The 5.1 DTS Master Audio track, on the other hand, is absolutely fantastic. Audio is always clear and audible even when characters are speaking in a torrential downpour and the score is omnipresent yet never intrusive. During the exorcism scenes the surrounds really come to life, with demonic whispers occurring seemingly over your shoulders. The sound designers really deserve praise: filling the sound field with subtle, atmospheric and haunting surround use, they’ve worked far harder to build tension and generate scares than the film itself actually does.
The bullet points on the package suggest far more than the Blu-ray actually delivers in the supplemental department.

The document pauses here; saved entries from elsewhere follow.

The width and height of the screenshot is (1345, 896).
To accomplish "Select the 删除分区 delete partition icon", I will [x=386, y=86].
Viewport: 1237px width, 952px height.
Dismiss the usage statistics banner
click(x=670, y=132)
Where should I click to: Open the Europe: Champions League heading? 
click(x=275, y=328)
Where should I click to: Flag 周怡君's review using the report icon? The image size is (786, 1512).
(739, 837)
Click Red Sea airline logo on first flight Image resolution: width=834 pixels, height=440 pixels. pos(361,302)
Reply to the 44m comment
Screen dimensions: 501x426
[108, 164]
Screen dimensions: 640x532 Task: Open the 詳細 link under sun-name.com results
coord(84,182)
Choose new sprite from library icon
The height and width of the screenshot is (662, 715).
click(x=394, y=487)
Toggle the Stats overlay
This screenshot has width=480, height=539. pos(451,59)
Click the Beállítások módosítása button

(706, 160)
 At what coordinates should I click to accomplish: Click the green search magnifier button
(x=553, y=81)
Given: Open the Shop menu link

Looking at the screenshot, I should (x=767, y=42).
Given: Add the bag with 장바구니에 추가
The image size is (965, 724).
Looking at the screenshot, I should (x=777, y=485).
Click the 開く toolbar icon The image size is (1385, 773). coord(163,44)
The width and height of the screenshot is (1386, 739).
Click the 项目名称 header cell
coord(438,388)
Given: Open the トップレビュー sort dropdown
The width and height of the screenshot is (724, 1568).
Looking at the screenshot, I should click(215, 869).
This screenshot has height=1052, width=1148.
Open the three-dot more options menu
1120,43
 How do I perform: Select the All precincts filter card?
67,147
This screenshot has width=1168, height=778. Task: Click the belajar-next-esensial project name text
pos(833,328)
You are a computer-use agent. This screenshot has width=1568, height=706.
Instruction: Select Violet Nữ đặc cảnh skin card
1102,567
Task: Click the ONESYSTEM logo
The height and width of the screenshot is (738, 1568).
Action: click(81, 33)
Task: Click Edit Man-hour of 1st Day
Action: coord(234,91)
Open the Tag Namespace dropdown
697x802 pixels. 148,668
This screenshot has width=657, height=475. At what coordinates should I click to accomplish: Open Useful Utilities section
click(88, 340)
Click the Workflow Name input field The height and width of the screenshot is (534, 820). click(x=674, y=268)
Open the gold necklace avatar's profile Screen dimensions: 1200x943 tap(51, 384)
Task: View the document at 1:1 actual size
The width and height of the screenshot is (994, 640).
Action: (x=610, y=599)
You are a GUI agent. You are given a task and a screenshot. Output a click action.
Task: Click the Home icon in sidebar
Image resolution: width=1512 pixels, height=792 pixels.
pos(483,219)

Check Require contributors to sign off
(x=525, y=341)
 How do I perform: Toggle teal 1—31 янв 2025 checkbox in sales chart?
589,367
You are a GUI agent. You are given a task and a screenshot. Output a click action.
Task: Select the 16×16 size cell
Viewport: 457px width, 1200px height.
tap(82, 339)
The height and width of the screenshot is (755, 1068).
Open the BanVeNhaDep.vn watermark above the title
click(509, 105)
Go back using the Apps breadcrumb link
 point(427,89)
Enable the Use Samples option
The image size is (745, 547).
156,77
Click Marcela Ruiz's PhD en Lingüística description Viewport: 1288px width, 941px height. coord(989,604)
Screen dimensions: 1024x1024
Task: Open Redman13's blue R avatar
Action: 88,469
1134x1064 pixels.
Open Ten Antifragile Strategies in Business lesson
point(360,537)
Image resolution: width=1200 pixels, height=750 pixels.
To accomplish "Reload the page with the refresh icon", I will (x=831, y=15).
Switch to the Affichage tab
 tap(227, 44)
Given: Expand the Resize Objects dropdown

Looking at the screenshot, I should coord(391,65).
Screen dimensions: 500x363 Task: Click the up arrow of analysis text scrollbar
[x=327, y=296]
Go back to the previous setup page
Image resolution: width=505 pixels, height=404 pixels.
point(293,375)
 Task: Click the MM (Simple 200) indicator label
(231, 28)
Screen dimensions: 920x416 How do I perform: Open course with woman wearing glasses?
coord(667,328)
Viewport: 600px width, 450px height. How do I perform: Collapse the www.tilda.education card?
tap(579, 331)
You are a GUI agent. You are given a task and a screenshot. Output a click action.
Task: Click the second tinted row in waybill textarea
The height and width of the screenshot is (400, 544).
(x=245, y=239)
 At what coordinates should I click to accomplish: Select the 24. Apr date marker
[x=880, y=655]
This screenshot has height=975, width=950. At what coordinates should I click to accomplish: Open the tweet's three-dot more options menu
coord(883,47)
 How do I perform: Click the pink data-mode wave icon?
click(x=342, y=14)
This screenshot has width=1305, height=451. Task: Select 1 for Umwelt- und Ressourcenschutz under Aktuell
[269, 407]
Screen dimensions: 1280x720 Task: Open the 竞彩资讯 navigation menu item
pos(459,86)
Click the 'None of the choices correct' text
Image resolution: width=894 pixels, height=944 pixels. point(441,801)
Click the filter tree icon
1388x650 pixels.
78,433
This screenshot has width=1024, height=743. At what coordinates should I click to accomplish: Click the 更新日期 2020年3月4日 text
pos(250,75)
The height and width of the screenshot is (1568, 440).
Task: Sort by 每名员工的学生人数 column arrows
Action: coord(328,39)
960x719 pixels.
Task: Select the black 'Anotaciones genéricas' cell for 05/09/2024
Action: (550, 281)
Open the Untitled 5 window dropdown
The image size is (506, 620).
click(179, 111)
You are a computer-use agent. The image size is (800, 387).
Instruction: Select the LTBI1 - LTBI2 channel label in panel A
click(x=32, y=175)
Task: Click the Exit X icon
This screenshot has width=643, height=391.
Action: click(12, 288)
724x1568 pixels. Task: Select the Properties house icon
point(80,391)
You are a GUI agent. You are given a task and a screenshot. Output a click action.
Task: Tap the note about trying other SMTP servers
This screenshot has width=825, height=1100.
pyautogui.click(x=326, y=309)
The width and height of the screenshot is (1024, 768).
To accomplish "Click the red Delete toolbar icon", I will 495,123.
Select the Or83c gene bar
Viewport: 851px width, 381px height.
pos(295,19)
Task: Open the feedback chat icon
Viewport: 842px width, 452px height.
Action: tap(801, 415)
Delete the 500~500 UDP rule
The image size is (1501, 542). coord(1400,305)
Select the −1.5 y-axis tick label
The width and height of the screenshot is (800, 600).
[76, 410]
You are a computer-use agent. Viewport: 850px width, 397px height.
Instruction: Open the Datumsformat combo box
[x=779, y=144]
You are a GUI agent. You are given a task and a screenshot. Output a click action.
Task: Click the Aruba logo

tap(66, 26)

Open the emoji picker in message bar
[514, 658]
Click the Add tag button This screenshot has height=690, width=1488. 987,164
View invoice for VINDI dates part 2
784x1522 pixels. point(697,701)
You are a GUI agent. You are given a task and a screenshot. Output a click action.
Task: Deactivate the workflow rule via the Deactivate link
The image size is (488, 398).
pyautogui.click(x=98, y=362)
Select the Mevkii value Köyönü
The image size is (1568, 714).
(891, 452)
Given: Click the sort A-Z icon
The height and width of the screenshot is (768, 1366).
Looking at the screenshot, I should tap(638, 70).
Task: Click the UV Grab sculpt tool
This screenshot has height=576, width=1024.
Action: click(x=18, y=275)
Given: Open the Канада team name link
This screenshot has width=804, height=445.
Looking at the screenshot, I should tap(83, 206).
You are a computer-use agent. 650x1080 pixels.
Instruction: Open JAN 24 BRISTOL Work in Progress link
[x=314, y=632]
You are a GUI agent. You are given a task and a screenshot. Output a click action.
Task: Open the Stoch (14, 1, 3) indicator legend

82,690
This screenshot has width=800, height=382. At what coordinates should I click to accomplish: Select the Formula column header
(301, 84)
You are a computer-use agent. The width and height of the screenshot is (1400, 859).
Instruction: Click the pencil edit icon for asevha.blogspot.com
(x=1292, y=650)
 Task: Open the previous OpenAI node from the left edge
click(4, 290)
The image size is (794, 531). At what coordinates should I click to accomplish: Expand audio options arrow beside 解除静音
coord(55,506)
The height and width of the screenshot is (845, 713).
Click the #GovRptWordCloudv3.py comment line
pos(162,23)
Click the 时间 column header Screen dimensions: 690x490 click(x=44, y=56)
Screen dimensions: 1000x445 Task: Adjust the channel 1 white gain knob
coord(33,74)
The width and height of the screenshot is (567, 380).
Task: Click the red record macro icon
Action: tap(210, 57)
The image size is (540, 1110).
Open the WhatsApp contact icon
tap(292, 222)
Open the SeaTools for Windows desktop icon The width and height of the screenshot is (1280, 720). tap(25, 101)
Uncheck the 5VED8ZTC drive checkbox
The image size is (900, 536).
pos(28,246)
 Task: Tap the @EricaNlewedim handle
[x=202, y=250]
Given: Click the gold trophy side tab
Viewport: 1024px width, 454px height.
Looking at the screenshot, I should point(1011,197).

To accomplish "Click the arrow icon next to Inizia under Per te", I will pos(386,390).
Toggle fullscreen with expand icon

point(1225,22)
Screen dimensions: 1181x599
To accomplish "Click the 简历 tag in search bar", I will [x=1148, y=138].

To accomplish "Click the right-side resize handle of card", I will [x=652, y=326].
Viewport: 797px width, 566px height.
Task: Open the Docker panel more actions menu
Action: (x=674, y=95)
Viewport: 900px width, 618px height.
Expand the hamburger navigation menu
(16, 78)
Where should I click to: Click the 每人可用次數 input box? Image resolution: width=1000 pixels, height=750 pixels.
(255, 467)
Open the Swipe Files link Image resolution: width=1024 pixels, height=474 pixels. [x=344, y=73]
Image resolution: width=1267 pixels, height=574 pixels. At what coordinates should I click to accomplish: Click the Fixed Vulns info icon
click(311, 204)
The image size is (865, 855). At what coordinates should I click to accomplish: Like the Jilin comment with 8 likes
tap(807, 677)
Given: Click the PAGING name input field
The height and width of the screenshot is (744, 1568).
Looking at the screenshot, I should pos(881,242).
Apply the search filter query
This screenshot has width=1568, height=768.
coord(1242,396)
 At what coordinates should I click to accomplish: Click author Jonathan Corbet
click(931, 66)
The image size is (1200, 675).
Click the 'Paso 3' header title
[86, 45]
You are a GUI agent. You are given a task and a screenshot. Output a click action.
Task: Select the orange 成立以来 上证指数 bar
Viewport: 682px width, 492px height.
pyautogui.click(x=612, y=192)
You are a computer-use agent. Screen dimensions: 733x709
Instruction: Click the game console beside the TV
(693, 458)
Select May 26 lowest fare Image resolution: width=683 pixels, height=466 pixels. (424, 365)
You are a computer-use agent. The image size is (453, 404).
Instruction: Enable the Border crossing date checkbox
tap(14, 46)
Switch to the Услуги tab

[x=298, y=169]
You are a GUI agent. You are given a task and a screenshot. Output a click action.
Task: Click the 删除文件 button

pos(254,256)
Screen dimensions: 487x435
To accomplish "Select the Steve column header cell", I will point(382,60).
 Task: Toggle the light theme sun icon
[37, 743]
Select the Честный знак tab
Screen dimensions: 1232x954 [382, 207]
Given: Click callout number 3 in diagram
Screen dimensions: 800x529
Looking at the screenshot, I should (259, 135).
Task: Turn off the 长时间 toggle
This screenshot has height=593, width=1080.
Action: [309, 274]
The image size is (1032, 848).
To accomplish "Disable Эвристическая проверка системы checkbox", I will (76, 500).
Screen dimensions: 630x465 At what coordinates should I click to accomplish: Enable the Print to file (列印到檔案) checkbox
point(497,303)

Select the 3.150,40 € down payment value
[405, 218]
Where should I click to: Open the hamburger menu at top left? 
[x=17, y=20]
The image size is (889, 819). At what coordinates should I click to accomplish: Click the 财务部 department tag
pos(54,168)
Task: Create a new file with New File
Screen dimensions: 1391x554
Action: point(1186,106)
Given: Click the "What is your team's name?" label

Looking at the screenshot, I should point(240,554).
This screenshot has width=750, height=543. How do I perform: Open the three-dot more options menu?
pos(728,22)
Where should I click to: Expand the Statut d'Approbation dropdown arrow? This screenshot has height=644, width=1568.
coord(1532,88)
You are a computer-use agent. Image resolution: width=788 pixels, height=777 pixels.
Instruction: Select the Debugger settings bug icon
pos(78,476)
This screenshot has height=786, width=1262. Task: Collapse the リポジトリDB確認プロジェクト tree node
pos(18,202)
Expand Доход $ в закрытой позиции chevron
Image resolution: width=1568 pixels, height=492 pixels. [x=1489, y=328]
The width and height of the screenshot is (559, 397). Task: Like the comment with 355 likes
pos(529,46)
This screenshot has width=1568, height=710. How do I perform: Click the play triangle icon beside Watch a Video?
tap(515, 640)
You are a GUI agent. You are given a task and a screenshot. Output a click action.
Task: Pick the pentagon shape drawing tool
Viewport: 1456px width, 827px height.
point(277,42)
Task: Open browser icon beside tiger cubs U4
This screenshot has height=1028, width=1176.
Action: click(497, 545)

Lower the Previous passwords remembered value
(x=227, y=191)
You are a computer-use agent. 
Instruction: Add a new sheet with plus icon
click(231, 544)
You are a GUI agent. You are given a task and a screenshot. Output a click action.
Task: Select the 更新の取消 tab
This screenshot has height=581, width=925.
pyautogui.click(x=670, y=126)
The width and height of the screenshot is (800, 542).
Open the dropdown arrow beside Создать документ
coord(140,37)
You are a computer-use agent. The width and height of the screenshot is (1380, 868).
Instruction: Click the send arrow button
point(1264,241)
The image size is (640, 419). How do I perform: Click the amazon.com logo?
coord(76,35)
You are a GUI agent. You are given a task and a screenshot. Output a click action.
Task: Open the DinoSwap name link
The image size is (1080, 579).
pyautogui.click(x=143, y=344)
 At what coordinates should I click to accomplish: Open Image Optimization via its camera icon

: Soldier of God (6:50) is your typical EPK puff piece. Although they got Father Gary Thomas, the priest upon whose experiences the book that inspired The Ritual was based, they really don’t make good use of him. All he does, really, is confirm that the basic premise of the movie is true to life. They should have had him go one step further and relate some of his experiences beyond, or give a critique of the finish film itself.
The Chilling Alternate Ending (1:41) just tacks a few more seconds on to the ending already present in the theatrical version and makes a cheap and illogical attempt to leave the audiences with goose bumps. At the very least it does provide a truly striking image of Michael illuminated through the latticework of a confessional.
Finally, a handful of Deleted Scenes (12:39) are included. There are a couple of interesting character moments and once slightly steamy dream sequence that probably threatened the film’s PG-13 rating but overall it’s not hard to see why this material is cut., The scenes are present in anamorphic widescreen, but a bit rough and unfinished. They were probably cut very early on.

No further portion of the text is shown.